━━━ DATA FOR THIS TASK
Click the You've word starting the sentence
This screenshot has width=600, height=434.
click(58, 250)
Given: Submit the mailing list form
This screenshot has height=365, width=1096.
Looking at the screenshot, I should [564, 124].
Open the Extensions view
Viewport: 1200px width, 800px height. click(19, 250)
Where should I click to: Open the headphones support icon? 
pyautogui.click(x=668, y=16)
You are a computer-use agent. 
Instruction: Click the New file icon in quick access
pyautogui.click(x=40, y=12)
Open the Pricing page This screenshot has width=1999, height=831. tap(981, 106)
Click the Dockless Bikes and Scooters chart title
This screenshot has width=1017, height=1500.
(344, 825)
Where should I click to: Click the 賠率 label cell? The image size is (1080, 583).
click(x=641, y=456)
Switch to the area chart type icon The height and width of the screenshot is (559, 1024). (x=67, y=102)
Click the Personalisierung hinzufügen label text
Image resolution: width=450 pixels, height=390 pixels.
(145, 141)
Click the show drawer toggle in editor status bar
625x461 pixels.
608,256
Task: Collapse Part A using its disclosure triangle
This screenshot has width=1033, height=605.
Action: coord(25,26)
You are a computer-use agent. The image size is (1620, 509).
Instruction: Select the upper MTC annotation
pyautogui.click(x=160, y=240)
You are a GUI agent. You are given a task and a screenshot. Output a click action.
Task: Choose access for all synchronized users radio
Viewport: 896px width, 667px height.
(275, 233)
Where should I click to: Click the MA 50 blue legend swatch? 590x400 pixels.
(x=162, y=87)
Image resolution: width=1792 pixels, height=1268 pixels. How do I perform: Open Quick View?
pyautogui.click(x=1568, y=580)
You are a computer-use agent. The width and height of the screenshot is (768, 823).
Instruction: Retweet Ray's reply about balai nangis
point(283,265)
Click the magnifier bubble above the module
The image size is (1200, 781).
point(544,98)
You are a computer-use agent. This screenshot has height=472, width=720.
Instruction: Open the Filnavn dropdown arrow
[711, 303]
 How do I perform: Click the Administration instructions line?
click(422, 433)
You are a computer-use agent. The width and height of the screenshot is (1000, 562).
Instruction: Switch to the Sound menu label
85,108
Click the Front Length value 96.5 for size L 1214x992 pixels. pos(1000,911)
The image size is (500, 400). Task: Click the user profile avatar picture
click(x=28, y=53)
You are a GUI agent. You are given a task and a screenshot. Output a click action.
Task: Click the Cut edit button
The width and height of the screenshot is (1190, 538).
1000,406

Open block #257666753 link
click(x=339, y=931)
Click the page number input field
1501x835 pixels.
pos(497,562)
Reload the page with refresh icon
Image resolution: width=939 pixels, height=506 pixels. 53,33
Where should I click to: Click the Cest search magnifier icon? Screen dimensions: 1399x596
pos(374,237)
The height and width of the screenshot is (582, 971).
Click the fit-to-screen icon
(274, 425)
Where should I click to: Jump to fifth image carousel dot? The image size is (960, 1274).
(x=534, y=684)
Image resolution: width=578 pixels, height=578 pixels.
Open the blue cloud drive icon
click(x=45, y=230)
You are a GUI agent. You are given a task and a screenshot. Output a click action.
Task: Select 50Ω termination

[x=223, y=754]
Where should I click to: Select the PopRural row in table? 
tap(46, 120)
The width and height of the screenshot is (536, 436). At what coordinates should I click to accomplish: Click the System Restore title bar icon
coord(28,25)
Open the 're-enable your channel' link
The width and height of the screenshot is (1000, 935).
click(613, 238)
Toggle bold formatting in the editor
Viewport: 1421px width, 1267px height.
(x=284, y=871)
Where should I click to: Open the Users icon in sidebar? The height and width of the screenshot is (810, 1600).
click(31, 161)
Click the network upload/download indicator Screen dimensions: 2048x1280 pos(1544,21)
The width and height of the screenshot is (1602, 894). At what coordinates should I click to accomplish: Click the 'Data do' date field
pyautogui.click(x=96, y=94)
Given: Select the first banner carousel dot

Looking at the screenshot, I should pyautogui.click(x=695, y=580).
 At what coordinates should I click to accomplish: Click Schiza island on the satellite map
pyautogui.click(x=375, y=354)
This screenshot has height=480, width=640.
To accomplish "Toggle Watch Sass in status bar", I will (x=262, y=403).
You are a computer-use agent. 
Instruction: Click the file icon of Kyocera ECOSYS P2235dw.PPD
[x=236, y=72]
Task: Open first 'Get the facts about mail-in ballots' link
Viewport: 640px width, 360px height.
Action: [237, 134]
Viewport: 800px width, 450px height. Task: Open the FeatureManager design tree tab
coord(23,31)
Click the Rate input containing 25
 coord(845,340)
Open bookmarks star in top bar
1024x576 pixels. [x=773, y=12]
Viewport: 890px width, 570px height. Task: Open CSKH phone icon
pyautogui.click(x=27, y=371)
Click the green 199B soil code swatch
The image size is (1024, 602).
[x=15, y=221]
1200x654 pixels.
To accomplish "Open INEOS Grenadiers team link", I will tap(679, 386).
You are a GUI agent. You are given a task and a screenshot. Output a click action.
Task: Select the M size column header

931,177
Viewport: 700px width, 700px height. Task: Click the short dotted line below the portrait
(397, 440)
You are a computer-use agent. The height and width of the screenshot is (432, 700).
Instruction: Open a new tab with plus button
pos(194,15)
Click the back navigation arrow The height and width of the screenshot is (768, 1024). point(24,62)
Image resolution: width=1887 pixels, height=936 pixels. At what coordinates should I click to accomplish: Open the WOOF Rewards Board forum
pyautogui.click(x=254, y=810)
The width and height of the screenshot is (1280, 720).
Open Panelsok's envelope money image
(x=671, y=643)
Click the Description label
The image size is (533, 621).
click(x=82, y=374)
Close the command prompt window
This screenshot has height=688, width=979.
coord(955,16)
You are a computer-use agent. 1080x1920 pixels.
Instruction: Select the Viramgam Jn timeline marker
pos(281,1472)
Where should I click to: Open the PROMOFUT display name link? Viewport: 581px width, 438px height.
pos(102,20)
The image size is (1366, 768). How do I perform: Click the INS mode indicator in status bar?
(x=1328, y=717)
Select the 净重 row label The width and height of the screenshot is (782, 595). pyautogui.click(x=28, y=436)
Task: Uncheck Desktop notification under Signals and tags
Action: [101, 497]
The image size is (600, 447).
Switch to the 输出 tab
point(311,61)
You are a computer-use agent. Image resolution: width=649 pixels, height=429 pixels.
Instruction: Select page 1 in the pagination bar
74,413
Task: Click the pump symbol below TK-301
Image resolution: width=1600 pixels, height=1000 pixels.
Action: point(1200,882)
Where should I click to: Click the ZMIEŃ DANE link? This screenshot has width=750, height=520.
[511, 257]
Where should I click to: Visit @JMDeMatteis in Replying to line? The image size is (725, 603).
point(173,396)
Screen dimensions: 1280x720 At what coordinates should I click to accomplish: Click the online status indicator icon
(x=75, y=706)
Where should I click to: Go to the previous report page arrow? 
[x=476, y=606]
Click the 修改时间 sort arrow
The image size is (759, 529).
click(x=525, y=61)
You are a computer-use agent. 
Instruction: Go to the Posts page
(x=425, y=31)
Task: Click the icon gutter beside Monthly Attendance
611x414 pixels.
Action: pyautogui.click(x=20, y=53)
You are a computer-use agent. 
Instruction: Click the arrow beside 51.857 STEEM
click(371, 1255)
━━━━━━
- _WHAT IS BEING ASKED_: From the first line to the last, reproduce the material word for word.

- _SOLUTION FOR THIS TASK_:
Click the You've word starting the sentence
This screenshot has width=600, height=434.
click(58, 250)
Given: Submit the mailing list form
This screenshot has height=365, width=1096.
Looking at the screenshot, I should [564, 124].
Open the Extensions view
Viewport: 1200px width, 800px height. click(19, 250)
Where should I click to: Open the headphones support icon? 
pyautogui.click(x=668, y=16)
You are a computer-use agent. 
Instruction: Click the New file icon in quick access
pyautogui.click(x=40, y=12)
Open the Pricing page This screenshot has width=1999, height=831. tap(981, 106)
Click the Dockless Bikes and Scooters chart title
This screenshot has width=1017, height=1500.
(344, 825)
Where should I click to: Click the 賠率 label cell? The image size is (1080, 583).
click(x=641, y=456)
Switch to the area chart type icon The height and width of the screenshot is (559, 1024). (x=67, y=102)
Click the Personalisierung hinzufügen label text
Image resolution: width=450 pixels, height=390 pixels.
(145, 141)
Click the show drawer toggle in editor status bar
625x461 pixels.
608,256
Task: Collapse Part A using its disclosure triangle
This screenshot has width=1033, height=605.
Action: coord(25,26)
You are a computer-use agent. The image size is (1620, 509).
Instruction: Select the upper MTC annotation
pyautogui.click(x=160, y=240)
You are a GUI agent. You are given a task and a screenshot. Output a click action.
Task: Choose access for all synchronized users radio
Viewport: 896px width, 667px height.
(275, 233)
Where should I click to: Click the MA 50 blue legend swatch? 590x400 pixels.
(x=162, y=87)
Image resolution: width=1792 pixels, height=1268 pixels. How do I perform: Open Quick View?
pyautogui.click(x=1568, y=580)
You are a computer-use agent. The width and height of the screenshot is (768, 823).
Instruction: Retweet Ray's reply about balai nangis
point(283,265)
Click the magnifier bubble above the module
The image size is (1200, 781).
point(544,98)
You are a computer-use agent. This screenshot has height=472, width=720.
Instruction: Open the Filnavn dropdown arrow
[711, 303]
 How do I perform: Click the Administration instructions line?
click(422, 433)
You are a computer-use agent. The width and height of the screenshot is (1000, 562).
Instruction: Switch to the Sound menu label
85,108
Click the Front Length value 96.5 for size L 1214x992 pixels. pos(1000,911)
The image size is (500, 400). Task: Click the user profile avatar picture
click(x=28, y=53)
You are a GUI agent. You are given a task and a screenshot. Output a click action.
Task: Click the Cut edit button
The width and height of the screenshot is (1190, 538).
1000,406

Open block #257666753 link
click(x=339, y=931)
Click the page number input field
1501x835 pixels.
pos(497,562)
Reload the page with refresh icon
Image resolution: width=939 pixels, height=506 pixels. 53,33
Where should I click to: Click the Cest search magnifier icon? Screen dimensions: 1399x596
pos(374,237)
The height and width of the screenshot is (582, 971).
Click the fit-to-screen icon
(274, 425)
Where should I click to: Jump to fifth image carousel dot? The image size is (960, 1274).
(x=534, y=684)
Image resolution: width=578 pixels, height=578 pixels.
Open the blue cloud drive icon
click(x=45, y=230)
You are a GUI agent. You are given a task and a screenshot. Output a click action.
Task: Select 50Ω termination

[x=223, y=754]
Where should I click to: Select the PopRural row in table? 
tap(46, 120)
The width and height of the screenshot is (536, 436). At what coordinates should I click to accomplish: Click the System Restore title bar icon
coord(28,25)
Open the 're-enable your channel' link
The width and height of the screenshot is (1000, 935).
click(613, 238)
Toggle bold formatting in the editor
Viewport: 1421px width, 1267px height.
(x=284, y=871)
Where should I click to: Open the Users icon in sidebar? The height and width of the screenshot is (810, 1600).
click(31, 161)
Click the network upload/download indicator Screen dimensions: 2048x1280 pos(1544,21)
The width and height of the screenshot is (1602, 894). At what coordinates should I click to accomplish: Click the 'Data do' date field
pyautogui.click(x=96, y=94)
Given: Select the first banner carousel dot

Looking at the screenshot, I should pyautogui.click(x=695, y=580).
 At what coordinates should I click to accomplish: Click Schiza island on the satellite map
pyautogui.click(x=375, y=354)
This screenshot has height=480, width=640.
To accomplish "Toggle Watch Sass in status bar", I will (x=262, y=403).
You are a computer-use agent. 
Instruction: Click the file icon of Kyocera ECOSYS P2235dw.PPD
[x=236, y=72]
Task: Open first 'Get the facts about mail-in ballots' link
Viewport: 640px width, 360px height.
Action: [237, 134]
Viewport: 800px width, 450px height. Task: Open the FeatureManager design tree tab
coord(23,31)
Click the Rate input containing 25
 coord(845,340)
Open bookmarks star in top bar
1024x576 pixels. [x=773, y=12]
Viewport: 890px width, 570px height. Task: Open CSKH phone icon
pyautogui.click(x=27, y=371)
Click the green 199B soil code swatch
The image size is (1024, 602).
[x=15, y=221]
1200x654 pixels.
To accomplish "Open INEOS Grenadiers team link", I will tap(679, 386).
You are a GUI agent. You are given a task and a screenshot. Output a click action.
Task: Select the M size column header

931,177
Viewport: 700px width, 700px height. Task: Click the short dotted line below the portrait
(397, 440)
You are a computer-use agent. The height and width of the screenshot is (432, 700).
Instruction: Open a new tab with plus button
pos(194,15)
Click the back navigation arrow The height and width of the screenshot is (768, 1024). point(24,62)
Image resolution: width=1887 pixels, height=936 pixels. At what coordinates should I click to accomplish: Open the WOOF Rewards Board forum
pyautogui.click(x=254, y=810)
The width and height of the screenshot is (1280, 720).
Open Panelsok's envelope money image
(x=671, y=643)
Click the Description label
The image size is (533, 621).
click(x=82, y=374)
Close the command prompt window
This screenshot has height=688, width=979.
coord(955,16)
You are a computer-use agent. 1080x1920 pixels.
Instruction: Select the Viramgam Jn timeline marker
pos(281,1472)
Where should I click to: Open the PROMOFUT display name link? Viewport: 581px width, 438px height.
pos(102,20)
The image size is (1366, 768). How do I perform: Click the INS mode indicator in status bar?
(x=1328, y=717)
Select the 净重 row label The width and height of the screenshot is (782, 595). pyautogui.click(x=28, y=436)
Task: Uncheck Desktop notification under Signals and tags
Action: [101, 497]
The image size is (600, 447).
Switch to the 输出 tab
point(311,61)
You are a computer-use agent. Image resolution: width=649 pixels, height=429 pixels.
Instruction: Select page 1 in the pagination bar
74,413
Task: Click the pump symbol below TK-301
Image resolution: width=1600 pixels, height=1000 pixels.
Action: point(1200,882)
Where should I click to: Click the ZMIEŃ DANE link? This screenshot has width=750, height=520.
[511, 257]
Where should I click to: Visit @JMDeMatteis in Replying to line? The image size is (725, 603).
point(173,396)
Screen dimensions: 1280x720 At what coordinates should I click to accomplish: Click the online status indicator icon
(x=75, y=706)
Where should I click to: Go to the previous report page arrow? 
[x=476, y=606]
Click the 修改时间 sort arrow
The image size is (759, 529).
click(x=525, y=61)
You are a computer-use agent. 
Instruction: Go to the Posts page
(x=425, y=31)
Task: Click the icon gutter beside Monthly Attendance
611x414 pixels.
Action: pyautogui.click(x=20, y=53)
You are a computer-use agent. 
Instruction: Click the arrow beside 51.857 STEEM
click(371, 1255)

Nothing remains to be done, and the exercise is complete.